**What to produce**
Each line of the data should be given again exactly.

________________

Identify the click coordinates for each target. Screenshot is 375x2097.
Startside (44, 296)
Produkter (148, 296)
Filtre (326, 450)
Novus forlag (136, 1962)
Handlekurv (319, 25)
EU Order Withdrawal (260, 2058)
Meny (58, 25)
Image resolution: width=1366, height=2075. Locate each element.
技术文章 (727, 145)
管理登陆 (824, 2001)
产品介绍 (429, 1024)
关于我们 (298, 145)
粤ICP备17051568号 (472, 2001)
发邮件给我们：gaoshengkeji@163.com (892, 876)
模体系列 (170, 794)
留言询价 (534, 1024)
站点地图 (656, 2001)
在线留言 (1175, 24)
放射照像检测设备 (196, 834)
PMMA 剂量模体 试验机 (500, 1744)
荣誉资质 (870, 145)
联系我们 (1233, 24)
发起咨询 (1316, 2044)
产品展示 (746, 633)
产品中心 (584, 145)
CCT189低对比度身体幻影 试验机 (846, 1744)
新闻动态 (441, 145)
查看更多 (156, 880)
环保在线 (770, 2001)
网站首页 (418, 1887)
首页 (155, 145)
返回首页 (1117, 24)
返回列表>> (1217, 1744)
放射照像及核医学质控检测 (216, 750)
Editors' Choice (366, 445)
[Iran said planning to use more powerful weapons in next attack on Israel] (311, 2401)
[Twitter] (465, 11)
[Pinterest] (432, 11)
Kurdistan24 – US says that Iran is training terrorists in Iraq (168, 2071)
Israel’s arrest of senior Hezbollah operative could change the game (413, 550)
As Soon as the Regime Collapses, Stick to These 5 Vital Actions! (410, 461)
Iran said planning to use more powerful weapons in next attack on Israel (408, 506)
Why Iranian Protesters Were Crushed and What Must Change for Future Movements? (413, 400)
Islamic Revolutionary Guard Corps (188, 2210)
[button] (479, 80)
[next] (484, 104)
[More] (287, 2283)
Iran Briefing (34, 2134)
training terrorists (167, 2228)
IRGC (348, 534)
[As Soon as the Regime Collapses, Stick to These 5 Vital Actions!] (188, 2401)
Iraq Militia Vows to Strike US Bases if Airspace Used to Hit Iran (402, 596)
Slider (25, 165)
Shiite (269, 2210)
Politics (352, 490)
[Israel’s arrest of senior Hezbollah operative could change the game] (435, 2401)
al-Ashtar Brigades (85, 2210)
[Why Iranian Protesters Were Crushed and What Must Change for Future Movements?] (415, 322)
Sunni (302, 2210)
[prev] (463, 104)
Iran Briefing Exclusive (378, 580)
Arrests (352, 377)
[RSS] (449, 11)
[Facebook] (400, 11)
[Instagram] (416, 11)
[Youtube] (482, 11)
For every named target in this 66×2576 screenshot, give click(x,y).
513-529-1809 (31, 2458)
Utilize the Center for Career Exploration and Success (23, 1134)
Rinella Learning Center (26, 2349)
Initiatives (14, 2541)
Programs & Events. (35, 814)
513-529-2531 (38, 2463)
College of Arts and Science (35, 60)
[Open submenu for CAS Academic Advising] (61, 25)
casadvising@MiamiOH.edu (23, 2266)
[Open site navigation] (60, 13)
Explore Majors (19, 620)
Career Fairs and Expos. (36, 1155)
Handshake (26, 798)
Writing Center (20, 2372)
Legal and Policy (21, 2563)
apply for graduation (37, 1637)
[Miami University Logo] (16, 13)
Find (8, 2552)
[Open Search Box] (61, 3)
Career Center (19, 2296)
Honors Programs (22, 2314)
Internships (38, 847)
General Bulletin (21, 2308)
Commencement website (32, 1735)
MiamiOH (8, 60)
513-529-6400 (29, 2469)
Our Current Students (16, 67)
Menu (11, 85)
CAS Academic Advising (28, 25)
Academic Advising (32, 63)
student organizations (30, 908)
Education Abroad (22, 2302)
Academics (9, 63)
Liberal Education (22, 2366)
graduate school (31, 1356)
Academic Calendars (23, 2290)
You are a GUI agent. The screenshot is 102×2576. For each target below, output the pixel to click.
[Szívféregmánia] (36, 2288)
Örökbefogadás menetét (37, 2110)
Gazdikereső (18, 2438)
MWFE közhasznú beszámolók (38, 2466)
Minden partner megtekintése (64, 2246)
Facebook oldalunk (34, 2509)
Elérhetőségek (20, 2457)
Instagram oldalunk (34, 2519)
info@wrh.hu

________________

**Written solution**
Identify the click coordinates for each target. Screenshot is 375x2097.
Startside (44, 296)
Produkter (148, 296)
Filtre (326, 450)
Novus forlag (136, 1962)
Handlekurv (319, 25)
EU Order Withdrawal (260, 2058)
Meny (58, 25)
Image resolution: width=1366, height=2075. Locate each element.
技术文章 (727, 145)
管理登陆 (824, 2001)
产品介绍 (429, 1024)
关于我们 (298, 145)
粤ICP备17051568号 (472, 2001)
发邮件给我们：gaoshengkeji@163.com (892, 876)
模体系列 (170, 794)
留言询价 (534, 1024)
站点地图 (656, 2001)
在线留言 (1175, 24)
放射照像检测设备 (196, 834)
PMMA 剂量模体 试验机 (500, 1744)
荣誉资质 (870, 145)
联系我们 (1233, 24)
发起咨询 (1316, 2044)
产品展示 (746, 633)
产品中心 (584, 145)
CCT189低对比度身体幻影 试验机 (846, 1744)
新闻动态 (441, 145)
查看更多 (156, 880)
环保在线 (770, 2001)
网站首页 (418, 1887)
首页 (155, 145)
返回首页 (1117, 24)
返回列表>> (1217, 1744)
放射照像及核医学质控检测 (216, 750)
Editors' Choice (366, 445)
[Iran said planning to use more powerful weapons in next attack on Israel] (311, 2401)
[Twitter] (465, 11)
[Pinterest] (432, 11)
Kurdistan24 – US says that Iran is training terrorists in Iraq (168, 2071)
Israel’s arrest of senior Hezbollah operative could change the game (413, 550)
As Soon as the Regime Collapses, Stick to These 5 Vital Actions! (410, 461)
Iran said planning to use more powerful weapons in next attack on Israel (408, 506)
Why Iranian Protesters Were Crushed and What Must Change for Future Movements? (413, 400)
Islamic Revolutionary Guard Corps (188, 2210)
[button] (479, 80)
[next] (484, 104)
[More] (287, 2283)
Iran Briefing (34, 2134)
training terrorists (167, 2228)
IRGC (348, 534)
[As Soon as the Regime Collapses, Stick to These 5 Vital Actions!] (188, 2401)
Iraq Militia Vows to Strike US Bases if Airspace Used to Hit Iran (402, 596)
Slider (25, 165)
Shiite (269, 2210)
Politics (352, 490)
[Israel’s arrest of senior Hezbollah operative could change the game] (435, 2401)
al-Ashtar Brigades (85, 2210)
[Why Iranian Protesters Were Crushed and What Must Change for Future Movements?] (415, 322)
Sunni (302, 2210)
[prev] (463, 104)
Iran Briefing Exclusive (378, 580)
Arrests (352, 377)
[RSS] (449, 11)
[Facebook] (400, 11)
[Instagram] (416, 11)
[Youtube] (482, 11)
For every named target in this 66×2576 screenshot, give click(x,y).
513-529-1809 (31, 2458)
Utilize the Center for Career Exploration and Success (23, 1134)
Rinella Learning Center (26, 2349)
Initiatives (14, 2541)
Programs & Events. (35, 814)
513-529-2531 (38, 2463)
College of Arts and Science (35, 60)
[Open submenu for CAS Academic Advising] (61, 25)
casadvising@MiamiOH.edu (23, 2266)
[Open site navigation] (60, 13)
Explore Majors (19, 620)
Career Fairs and Expos. (36, 1155)
Handshake (26, 798)
Writing Center (20, 2372)
Legal and Policy (21, 2563)
apply for graduation (37, 1637)
[Miami University Logo] (16, 13)
Find (8, 2552)
[Open Search Box] (61, 3)
Career Center (19, 2296)
Honors Programs (22, 2314)
Internships (38, 847)
General Bulletin (21, 2308)
Commencement website (32, 1735)
MiamiOH (8, 60)
513-529-6400 (29, 2469)
Our Current Students (16, 67)
Menu (11, 85)
CAS Academic Advising (28, 25)
Academic Advising (32, 63)
student organizations (30, 908)
Education Abroad (22, 2302)
Academics (9, 63)
Liberal Education (22, 2366)
graduate school (31, 1356)
Academic Calendars (23, 2290)
You are a GUI agent. The screenshot is 102×2576. For each target below, output the pixel to click.
[Szívféregmánia] (36, 2288)
Örökbefogadás menetét (37, 2110)
Gazdikereső (18, 2438)
MWFE közhasznú beszámolók (38, 2466)
Minden partner megtekintése (64, 2246)
Facebook oldalunk (34, 2509)
Elérhetőségek (20, 2457)
Instagram oldalunk (34, 2519)
info@wrh.hu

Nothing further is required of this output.